6

I'm working with large files in C# (can be up to 20%-40% of available memory) and I will only need small parts of the files to be loaded into memory at a time (like 1-2% of the file). I was thinking that using a FileStream would be the best option, but idk. I will need to give a starting point (in bytes) and a length (in bytes) and copy that region into a byte[]. Access to the file might need to be shared between threads and will be at random spots in the file (non-linear access). I also need it to be fast.

The project already has unsafe methods, so feel free to suggest things from the more dangerous side of C#

joe_coolish
  • 7,201
  • 13
  • 64
  • 111
  • This recent post shows a working implementation. [Using a FileStream] http://stackoverflow.com/questions/5201414/having-a-problem-while-using-filestream-seek-in-c-solved/5201549#5201549 – Ritch Melton Mar 06 '11 at 04:25
  • JOC, how much are you going to be jumping around? I.E. how long are you going to hold 1-2% of the file in memory before loading a different 1-2%? FileStreams are fast, but you're still going to take a hit on disk access. You may want to consider some caching strategies, if you're able to predict what will need loaded. – James King Mar 06 '11 at 04:35
  • @Ritch Thanks! I'll take a look :) @James I'm going to be holding onto the data for varied lengths of time (I know, the worst possible situation) because everything is based on user input. Though it has nothing to do with video, I'd imagine that the timeline of a Non-Linear video editing software would be similar to what I need.
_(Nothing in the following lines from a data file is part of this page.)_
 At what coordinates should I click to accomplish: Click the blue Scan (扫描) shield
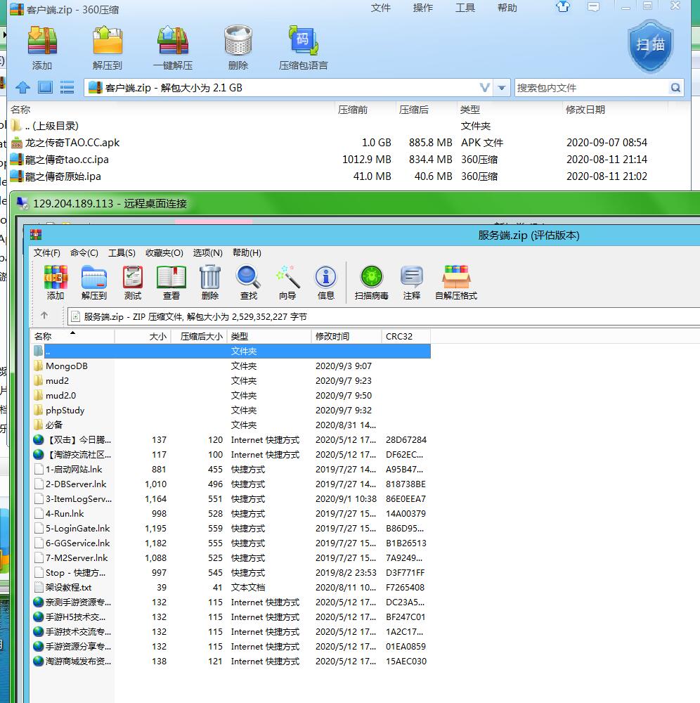click(x=650, y=45)
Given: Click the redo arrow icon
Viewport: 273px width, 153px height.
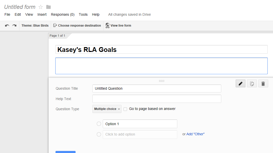Looking at the screenshot, I should tap(14, 25).
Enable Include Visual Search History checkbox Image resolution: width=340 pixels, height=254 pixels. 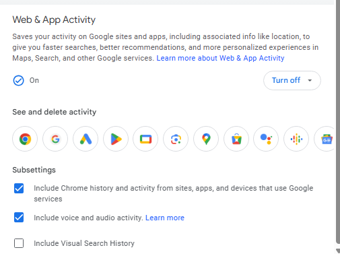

I'm pretty sure that the software doesn't load the whole video in at a time, but it is able to skip to any part of the video clip relatively quickly. – joe_coolish Mar 06 '11 at 04:52

3 Answers3

7

A FileStream will allow you to seek to the portion of the file you want, no problem. It's the recommended way to do it in C#, and it's fast.

Sharing between threads: You will need to create a lock to prevent other threads from changing the FileStream position while you're trying to read from it. The simplest way to do this:

//  This really needs to be a member-level variable;
private static readonly object fsLock = new object();

//  Instantiate this in a static constructor or initialize() method
private static FileStream fs = new FileStream("myFile.txt", FileMode.Open);


public string ReadFile(int fileOffset) {

    byte[] buffer = new byte[bufferSize];

    int arrayOffset = 0;

    lock (fsLock) {
        fs.Seek(fileOffset, SeekOrigin.Begin);

        int numBytesRead = fs.Read(bytes, arrayOffset , bufferSize);

        //  Typically used if you're in a loop, reading blocks at a time
        arrayOffset += numBytesRead;
    }

    // Do what you want to the byte array and return it

}

Add try..catch statements and other code as necessary. Everywhere you access this FileStream, put a lock on the member-level variable fsLock... this will keep other methods from reading/manipulating the file pointer while you're trying to read.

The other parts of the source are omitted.